SUPPLIED MATERIAL:
..............................
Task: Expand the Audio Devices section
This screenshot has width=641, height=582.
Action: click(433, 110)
..............................
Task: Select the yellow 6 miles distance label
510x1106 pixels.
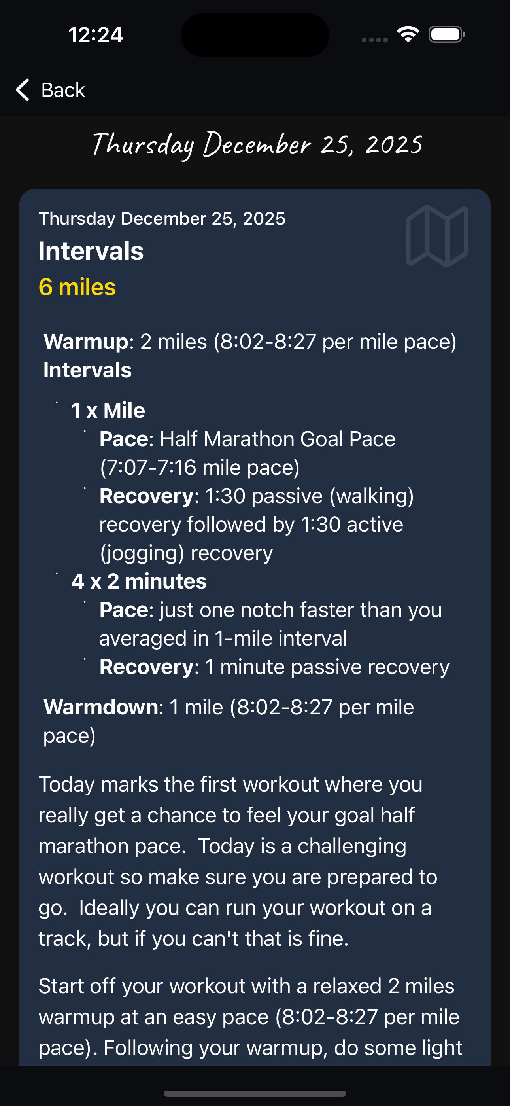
..............................
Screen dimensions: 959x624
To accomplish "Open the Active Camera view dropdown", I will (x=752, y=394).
..............................
WORK INSTRUCTIONS: Wherever a line in the data above holds "Task", copy that line.

RESPONSE TO THIS EXERCISE:
Task: Expand the Audio Devices section
Task: Select the yellow 6 miles distance label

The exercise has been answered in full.